Lecture on Native artist Harry Fonseca--Feb. 15 at Grace Hudson

by Roberta Werdinger

On Saturday, February 15 at 2 p.m. at the Grace Hudson Museum, independent scholar and curator Brian Bibby will present an illustrated lecture, "The Life and Art of Harry Fonseca." Bibby will discuss the work and legacy of the internationally renowned painter and printmaker, who was of Nisenan Maidu, Portuguese, and Hawaiian origin. The event is free with Museum admission.

Fonseca was born and raised in the small community of Bryte, across the river from downtown Sacramento. The ancestral village of his Maidu great-grandmother was also nearby, at the confluence of the Sacramento and American Rivers, adjacent to downtown. However, the local Maidu culture and ceremonial life had been badly fractured since the arrival of Euro-Americans and the establishment of Sacramento. Thus, Fonseca grew up in a mixed-cultural family in an urban environment without much exposure to traditional Maidu or Native activities.

However, a close friend of the Fonseca family was Henry Azbill, a Maidu-Hawaiian man who had been born and raised in the Maidu community at Chico. Azbill became a primary resource and inspiration for Harry concerning Maidu culture, as he had experienced the last days of the great cycle of ceremonial dances at Chico in 1905-1906. Azbill’s mother, Mary, had been one of the main female dancers and was also a basket maker. Around 1971, Azbill took Harry to the Wintun-Pomo-Wailaki community at Grindstone Reservation (Glenn County) to attend the Hesi ceremonial. This was Harry’s first experience with the beauty of Native Californian dance, song, and ritual, and inspired him to explore the many other ceremonial dance figures and material aspects of the culture.

In 1979, Fonseca moved to Albuquerque, New Mexico, which has a strong Native arts scene, and dedicated himself to his artwork full time. He developed a colorful, exuberant, and yet highly crafted style, in which Native icons--most notably, Coyote--sport leather jackets or snappy suits, lounge in cafes, and otherwise take their place in the modern world. “Coyote is the trickster figure found in traditional Maidu oral literature," Bibby says. "Harry positioned this figure into every possible scenario, freeing it from the past and placing him in the present. Coyote is the master of disguises. He is both creator and destroyer, sometimes all within a single stroke. Maidu (and others) Coyote myths are outrageously funny, and Harry ingeniously injected a ridiculous humor into his Coyote works, capturing much the same effect of the old stories.”

Bibby frames the large corpus of Coyote stories as a reflection on the human condition. “Coyote is the trickster who himself is usually tricked in the end. The trickster literature (nearly a universal human concept) was/is an ingenious method of revealing the contradictory nature of life on this planet.”

Fonseca had a prolific art career, creating a wide range of works, or series of works, including his impressionistic works based on Native rock art; a large series entitled The Discovery of Gold & Souls in California, addressing the effects of the mission system and gold discovery on Native societies; and Pollock-inspired works referencing the seasons.

━━━━━━━━━━━━━━━━━━━━━━━━━━━━━━

_DIRECTIONS_
Answer these questions from the lecture announcement:
(a) In what community was Fonseca born and raised?
(b) Which ceremonial did Azbill take him to around 1971?
(c) In what year did Fonseca move to Albuquerque?
The data after this text is not needed.

_RECORDS SHOWN_
━━━━━━━━━━━━━━━━━━━━━━━━━━━━━━

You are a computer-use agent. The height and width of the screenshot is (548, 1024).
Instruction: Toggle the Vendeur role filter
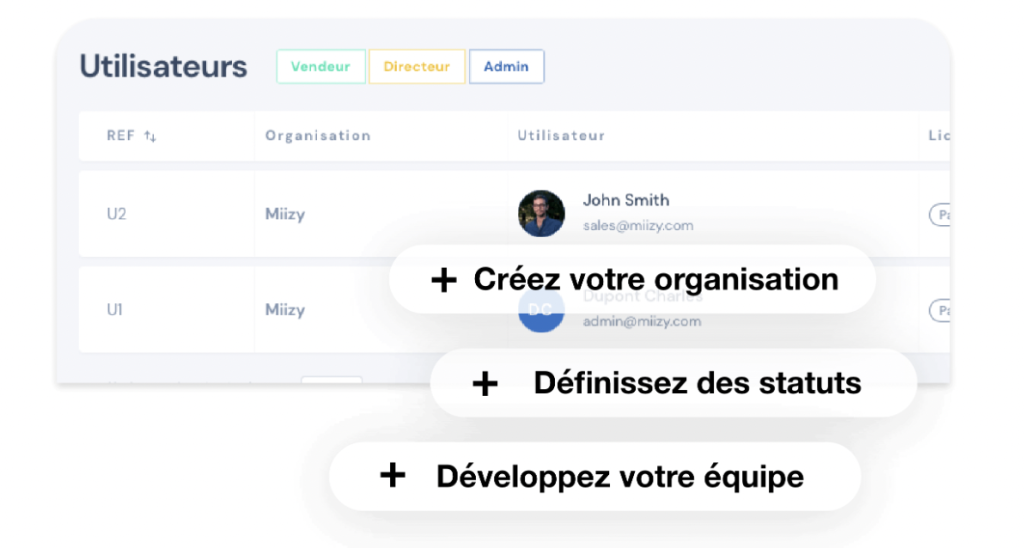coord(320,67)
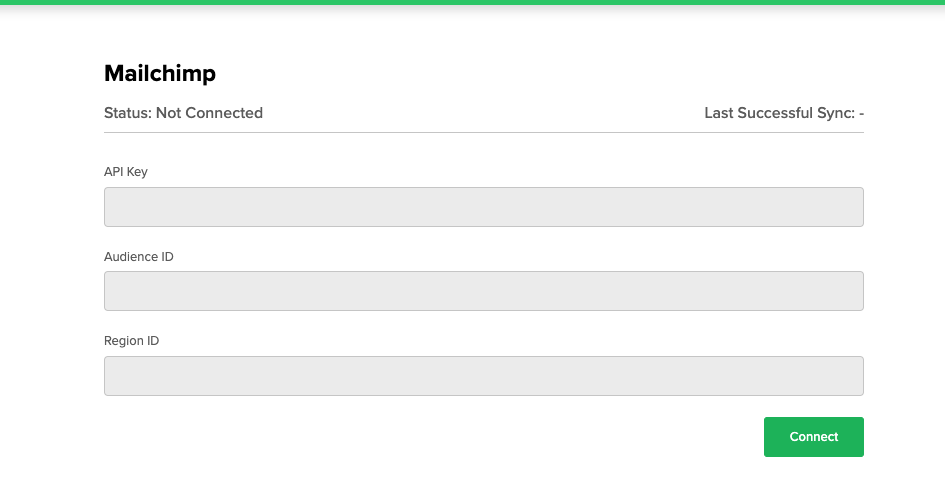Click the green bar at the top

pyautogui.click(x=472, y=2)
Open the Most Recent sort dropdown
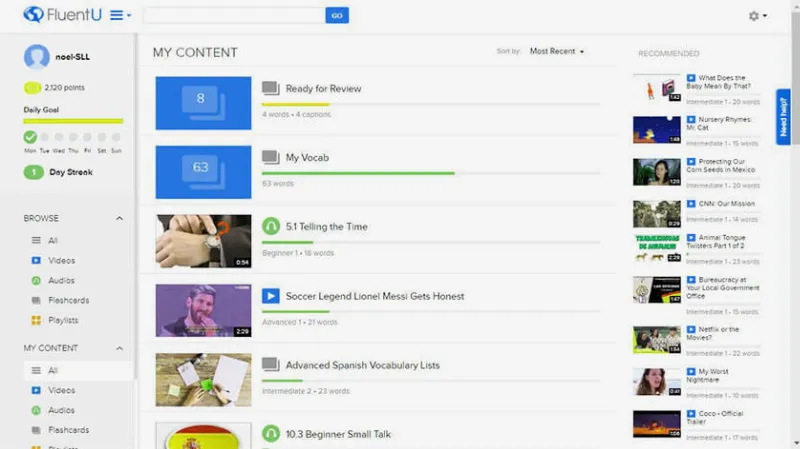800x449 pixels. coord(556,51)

━━━━━━━━━━━━━━━━━━━━━━━━━━━━━━

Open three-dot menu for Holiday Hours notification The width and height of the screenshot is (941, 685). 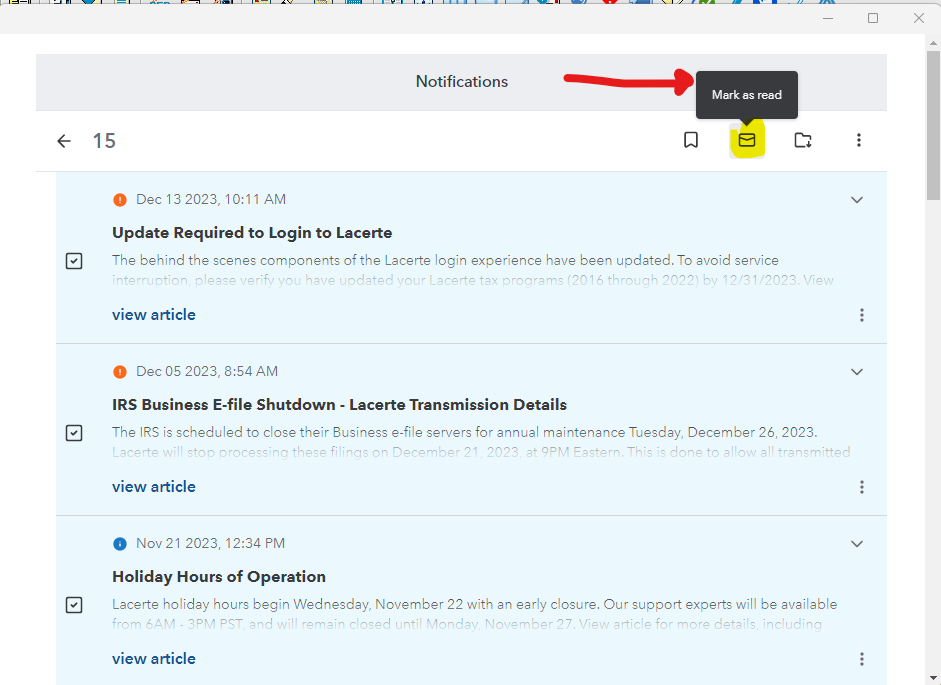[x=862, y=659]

━━━━━━━━━━━━━━━━━━━━━━━━━━━━━━

_REPLY_
(a) Bryte, across the river from downtown Sacramento
(b) The Hesi ceremonial at Grindstone Reservation
(c) 1979